Un projet millimétré

Alors en quoi consiste ce projet concrètement ? C'est bien simple, la toiture des huit bâtiments a été recouverte de panneaux photovoltaïques, installés par la société EDF ENR. Cette technologie a permis d'autofinancer le coût de construction et de diversifier les revenus des exploitations. Tous les bâtiments ont tout de suite produit. Sur l'année 2020, « la première année complète de tout le monde, la production a été de + 12,4 % par rapport au prévisionnel », informe l'animatrice. Deux ans après le début de l'aventure, les huit associés n'ont rien à redire, c'est un succès. Très certainement car le projet a été millimétré et colle au plus près de leurs besoins : « Il faut toujours partir des besoins des agriculteurs », précise Isabelle Rommeluere. En l'occurrence, c'était la construction d'un bâtiment tout en minimisant l'impact financier. « Agriphoton est vraiment ma société chouchou car tout a été optimisé ! », se réjouit-elle. « C'est tout de même une grosse enveloppe financière, il faut donc que ce soit cohérent. »

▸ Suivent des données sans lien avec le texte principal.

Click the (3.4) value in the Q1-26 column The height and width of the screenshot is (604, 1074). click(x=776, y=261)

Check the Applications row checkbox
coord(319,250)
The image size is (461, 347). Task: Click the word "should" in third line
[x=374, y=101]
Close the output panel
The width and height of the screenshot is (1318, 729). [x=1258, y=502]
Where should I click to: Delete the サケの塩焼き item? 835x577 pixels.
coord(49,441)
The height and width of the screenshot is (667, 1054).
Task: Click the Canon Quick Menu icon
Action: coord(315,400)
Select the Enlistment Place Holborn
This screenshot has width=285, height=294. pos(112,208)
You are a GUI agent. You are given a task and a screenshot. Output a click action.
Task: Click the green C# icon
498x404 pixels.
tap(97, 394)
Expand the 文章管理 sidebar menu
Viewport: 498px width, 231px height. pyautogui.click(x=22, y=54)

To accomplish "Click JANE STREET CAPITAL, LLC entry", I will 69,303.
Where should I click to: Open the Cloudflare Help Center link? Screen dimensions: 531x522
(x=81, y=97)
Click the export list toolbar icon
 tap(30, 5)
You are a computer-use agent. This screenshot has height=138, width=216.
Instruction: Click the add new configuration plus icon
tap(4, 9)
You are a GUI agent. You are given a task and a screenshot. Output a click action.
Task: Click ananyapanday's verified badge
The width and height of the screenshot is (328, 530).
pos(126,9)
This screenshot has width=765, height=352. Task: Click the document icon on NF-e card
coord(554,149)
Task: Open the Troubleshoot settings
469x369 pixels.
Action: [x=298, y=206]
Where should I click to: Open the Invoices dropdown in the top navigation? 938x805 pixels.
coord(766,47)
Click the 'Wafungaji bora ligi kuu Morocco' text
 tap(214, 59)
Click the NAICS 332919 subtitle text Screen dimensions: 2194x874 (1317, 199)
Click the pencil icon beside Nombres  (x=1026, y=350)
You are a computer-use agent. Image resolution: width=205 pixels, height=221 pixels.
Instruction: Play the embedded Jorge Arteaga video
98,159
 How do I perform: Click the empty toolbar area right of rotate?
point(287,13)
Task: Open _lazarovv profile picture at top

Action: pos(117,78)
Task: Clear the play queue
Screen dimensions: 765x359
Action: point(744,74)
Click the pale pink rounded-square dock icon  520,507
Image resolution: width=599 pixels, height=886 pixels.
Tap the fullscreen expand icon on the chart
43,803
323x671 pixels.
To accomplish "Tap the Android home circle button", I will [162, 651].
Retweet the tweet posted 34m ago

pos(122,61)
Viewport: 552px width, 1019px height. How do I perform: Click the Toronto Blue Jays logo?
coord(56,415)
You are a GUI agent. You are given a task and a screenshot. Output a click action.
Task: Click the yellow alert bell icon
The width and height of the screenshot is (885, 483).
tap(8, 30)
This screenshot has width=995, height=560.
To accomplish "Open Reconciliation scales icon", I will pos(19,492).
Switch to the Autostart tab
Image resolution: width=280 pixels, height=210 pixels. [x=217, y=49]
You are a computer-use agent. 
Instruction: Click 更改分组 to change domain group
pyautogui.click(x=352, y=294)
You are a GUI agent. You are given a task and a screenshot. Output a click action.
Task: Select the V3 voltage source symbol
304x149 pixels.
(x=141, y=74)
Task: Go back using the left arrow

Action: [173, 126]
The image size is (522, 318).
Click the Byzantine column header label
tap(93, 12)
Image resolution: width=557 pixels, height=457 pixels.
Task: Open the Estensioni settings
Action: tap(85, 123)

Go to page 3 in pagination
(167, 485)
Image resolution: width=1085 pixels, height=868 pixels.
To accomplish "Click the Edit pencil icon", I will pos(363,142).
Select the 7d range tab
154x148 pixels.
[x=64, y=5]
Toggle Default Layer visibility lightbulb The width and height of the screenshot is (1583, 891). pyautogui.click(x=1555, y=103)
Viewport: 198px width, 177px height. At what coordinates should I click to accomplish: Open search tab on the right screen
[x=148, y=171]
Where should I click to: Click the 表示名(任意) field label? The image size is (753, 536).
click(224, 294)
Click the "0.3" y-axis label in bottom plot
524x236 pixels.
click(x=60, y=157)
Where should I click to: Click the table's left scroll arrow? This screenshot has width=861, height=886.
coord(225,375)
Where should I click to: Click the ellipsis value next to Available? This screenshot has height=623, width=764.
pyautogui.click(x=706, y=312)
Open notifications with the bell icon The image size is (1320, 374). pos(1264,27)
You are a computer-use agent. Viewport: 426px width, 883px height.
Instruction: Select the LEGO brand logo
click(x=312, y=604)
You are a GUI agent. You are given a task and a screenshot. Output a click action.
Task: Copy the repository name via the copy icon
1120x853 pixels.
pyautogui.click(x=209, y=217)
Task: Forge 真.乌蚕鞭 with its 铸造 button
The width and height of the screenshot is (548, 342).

Le projet a finalement coûté 1,01 million d'euros. 811 000 euros ont été empruntés par la SAS, et chacun des associés a apporté 25 000 euros. Les agriculteurs restant propriétaires du terrain, la SAS verse un loyer à chaque exploitant couvrant ainsi les mensualités de leur prêt. Dans environ 15 ans, les prêts seront remboursés. Le surplus d'électricité fourni par les panneaux deviendra alors un revenu net pour les exploitations. Par ailleurs, uniquement la toiture et le bac acier appartiennent à la SAS, le reste du bâtiment appartient à l'agriculteur, « ce qui leur a permis de bénéficier d'aides ».

La SAS, une sécurité

Ce projet tient également la route car il est porté par le groupe : « Je ne me serais jamais lancé si ce n'avait pas été collectif », lance l'un des associés. En effet, le surplus d'électricité produit par les bâtiments revient à la SAS qui redistribue des dividendes, ce qui amoindrit les risques pour chacun car si un bâtiment ne produit pas, les sept autres peuvent compenser. Une sécurité qui a été mise en avant auprès des assurances, « le coût est donc moindre qu'en individuel », constate Dominique Bigas. C'est également une garantie de remboursement pour les banques qui sont ainsi plus enclines à prêter, souligne Matthieu Anoman. D'autant plus que la rentabilité du projet n'est pas conditionnée à la compétence de l'exploitation : « Le soleil brille partout pareil », rappelle-t-il.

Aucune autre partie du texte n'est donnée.